Fig 5. Brittle HIV cores reach the nuclear membrane, but only elastic cores enter the nucleus.

(A) Representative time-series images showing interactions between the HIV-1 core (cyan, puncta) and the nuclear lamina (magenta). The segments of stable interaction are marked by dashed circles, time stamps (hh:mm:ss), and location cytoplasm (C) and nucleus (N) are overlayed in images. (B) The cumulative frequency plot shows all stable HIV-1 docking interactions at the nuclear lamina. The fraction of cores interacting for longer than 10 min is overlayed on the heat-map. (C) single z-stack images and (D) quantification of HIV-1 INmNG puncta nuclear entry in TZM-bl cells at 8 hours post-infection. Pairwise student T-test was performed, p-values <0.0001 was considered highly significant ***, and values >0.05 was considered not-significant (ns). Stats in blue is vs. WT and in Red is vs. in-elastic counterparts. Note images in (A), (C) are single z-stacks and quantification in (D) is from the entire nucleus volume from >100 nuclei for independent CA mutants. Scale in (A) is 1 μm, and in (C) is 5 μm.

Fig 6. Low concentrations of PF74 and LCV block HIV nuclear import.

(A) Representative time-series images showing PF74 (1.25 μM) and LCV (0.5nM) treated HIV-1 core (cyan, puncta) interactions with the nuclear lamina (magenta). The segments of stable interaction (dashed circles), time stamps (hh:mm:ss), and location cytoplasm (C) and nucleus (N) are overlayed in images. (B) The cumulative frequency plot shows all stable HIV-1 docking interactions at the nuclear lamina for PF74 and LCV treatment. The fraction of cores interacting for longer than 10 min is overlayed on the heat-map.
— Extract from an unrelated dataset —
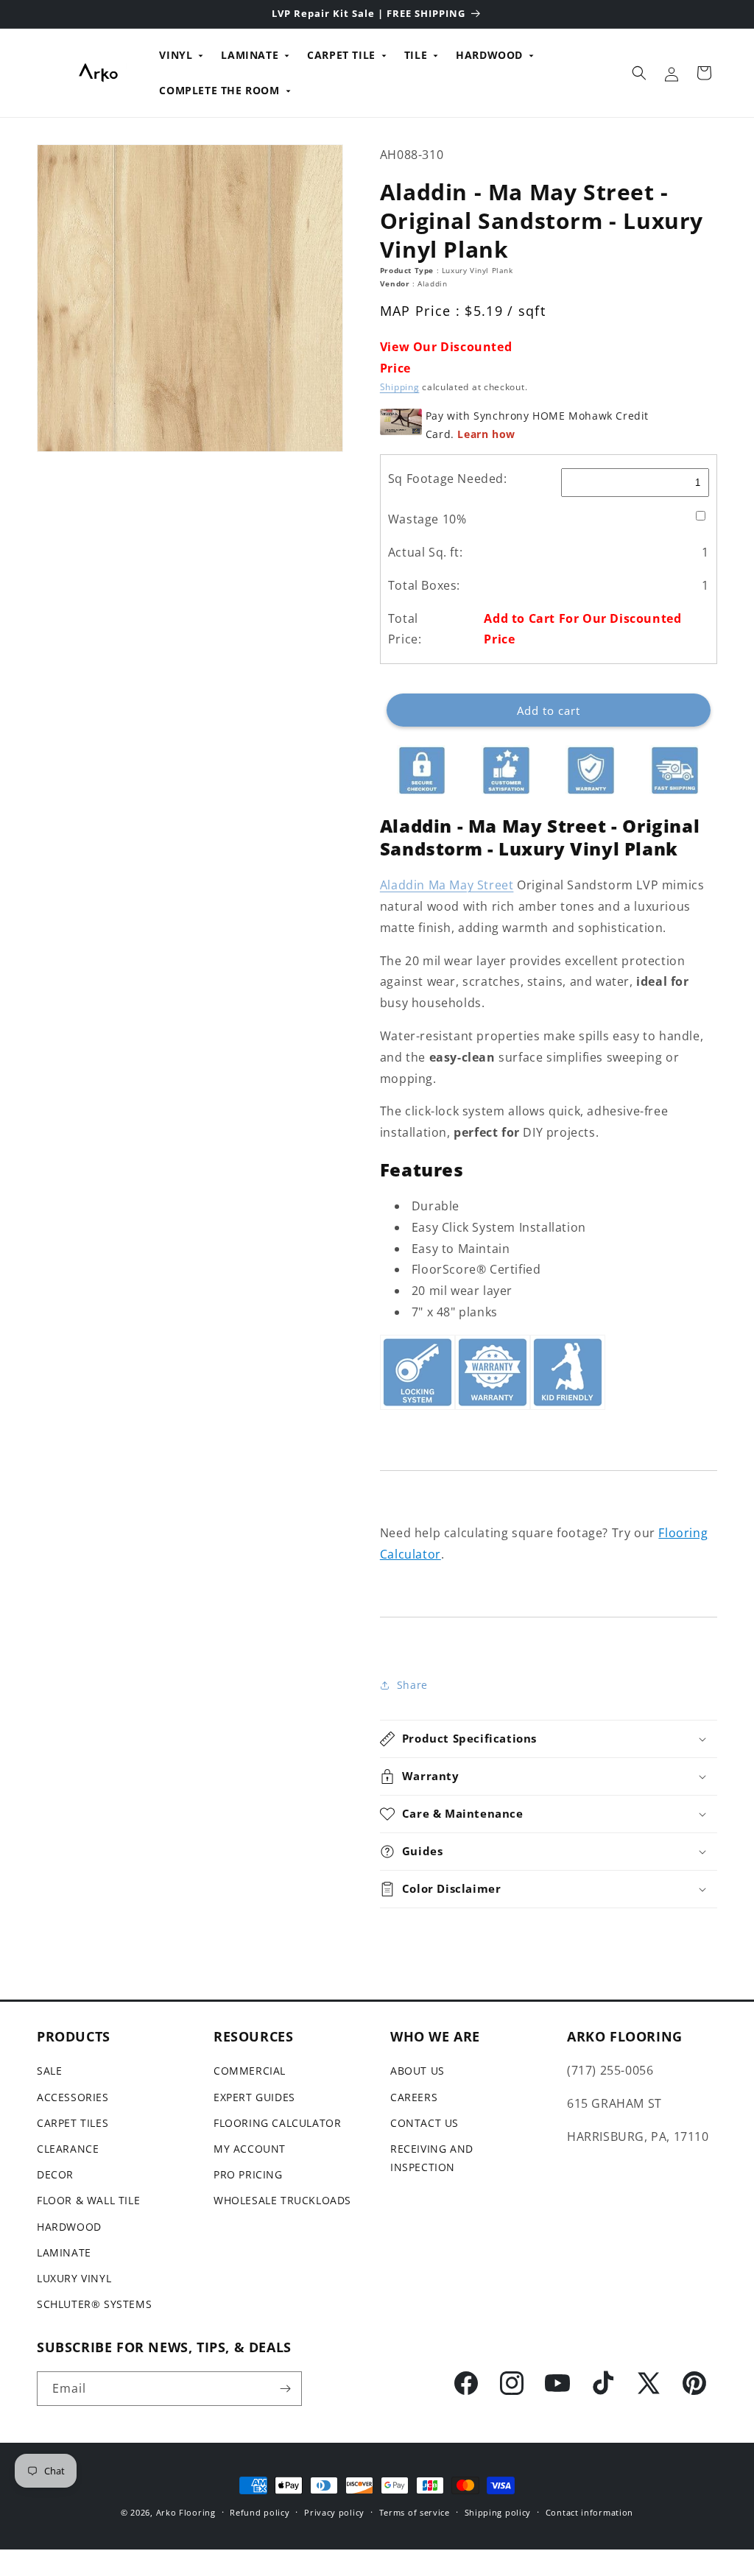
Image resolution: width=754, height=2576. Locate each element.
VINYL (175, 55)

For clarity, bald endosomal core interactions (from Fig 5B) is included here. (C) single z-stack images and (D) quantification of HIV-1 INmNG puncta nuclear entry at 8 hours post-infection. Pairwise student T-test was performed, p-values <0.0001 was considered highly significant ***, and values >0.05 was considered not-significant (ns). Note images in (A), (C) are single z-stacks, and quantification in (D) is from the entire nucleus volume from >100 nuclei for independent CA mutants. Scale bar in (A) is 1 μm, and in (C) is 5 μm.